By now I am sure everyone has heard the news. It was one of the fastest spreading pieces of news I have ever witnessed. Within minutes of the report I had emails, a few phone calls, and texts. Heath Ledger was found dead in a New York apartment. There was a general feeling of shock at the news. “He was only 28!” “I can’t believe someone so young …” “He had a good career going … ” “His poor family …” It seemed to shock everyone, even though most of us never knew him.

Death is never easy to deal with, though we know it will eventually consume us all. We tend to think ourselves immortal, even with an entire history supporting the opposing case. We see it all around us, each of us has experienced it in some capacity. A family member or close friend passes away, and we are forced to confront the issue of their death along with our own mortality. It is uncomfortable so we become distant from the experience calling it a “passing” or “they are in a better place” in order to deal with the tragedy. The experience is too close to us, but we deal by finding comfort in those close to us who have also felt the impact.

Then there is the opposite end of the spectrum. A distant death of an individual or group of individuals that impact us in no way. We do not know them, how could it affect us? Open a newspaper or watch television for a few minutes and you will witness stories of death flooding the columns and screens. We do not bat an eye, if we even take notice. Another statistic, just a number.

Here is a case where we have the two situations combined. We did not know Heath Ledger, but we are still forced to deal with his death. He was no more than a screen image to us, but we still felt a connection. He created an image we recognized, an image we wanted to believe in: young, attractive, actor, famous, but there was a reserved quietness to this talent. It is what you wanted to see a star be. He made a connection with us having never met us, something an actor strives for, but not all can achieve. It is an odd thing to have a one way connection, only to lose it abruptly.

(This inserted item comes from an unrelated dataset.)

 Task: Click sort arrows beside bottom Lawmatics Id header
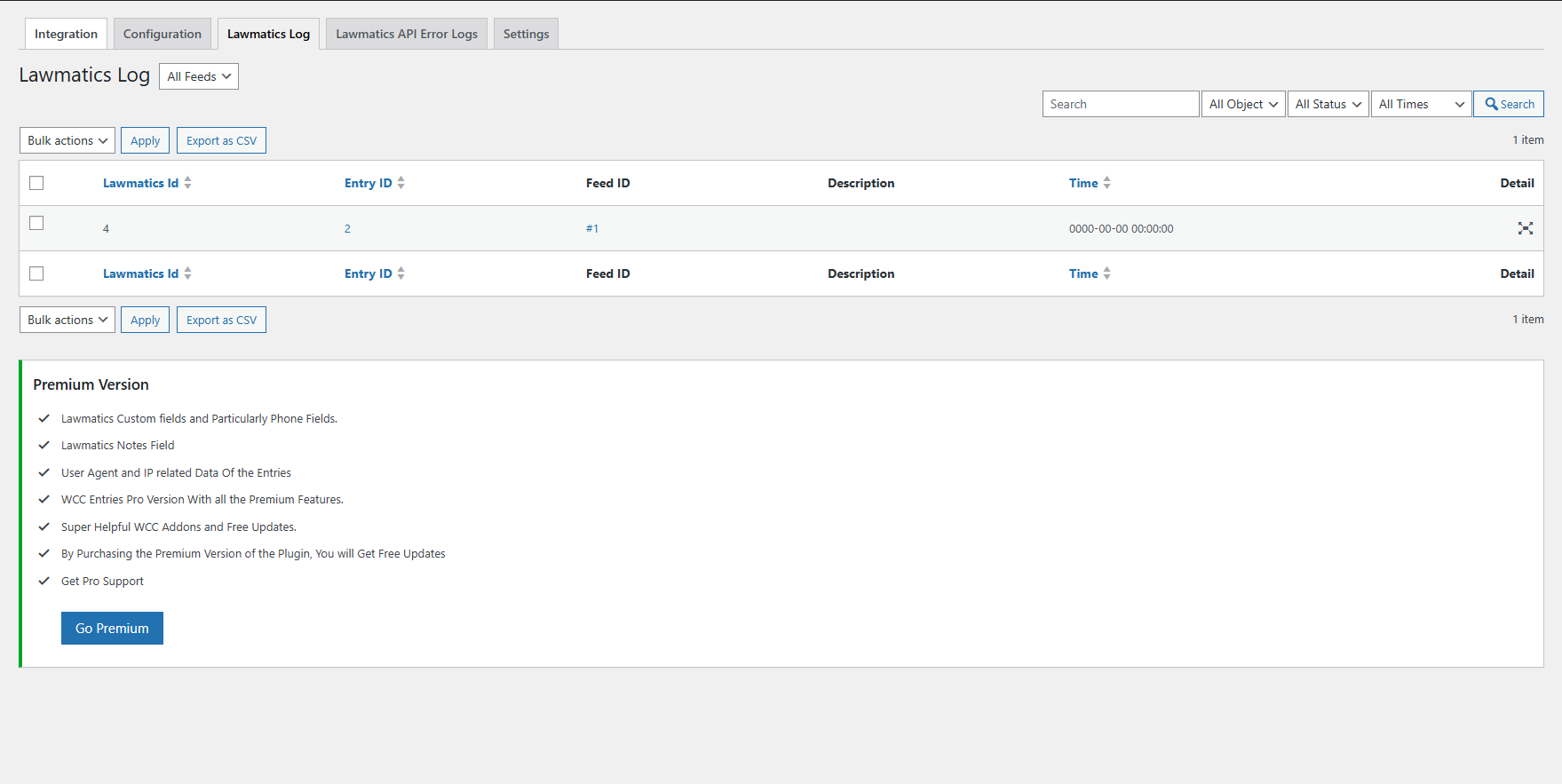(x=187, y=273)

His death has left many questions: How can Amy Winehouse take excess to a new level and come out ok, but Heath takes a few Ambien and is found dead? Why so young? Why? And because we have this one way relationship, it is hard. We care, but who do we share our care with? There was a death of someone we don’t know, but we did connect with them. A celebrity death is no more important than a death found on page six of a news paper, or even a death unnoticed, but it impacts us differently. We must take a look at our loss and our own mortality and reach out, but to whom? And that is why we talk about it, send emails, phone calls and texts.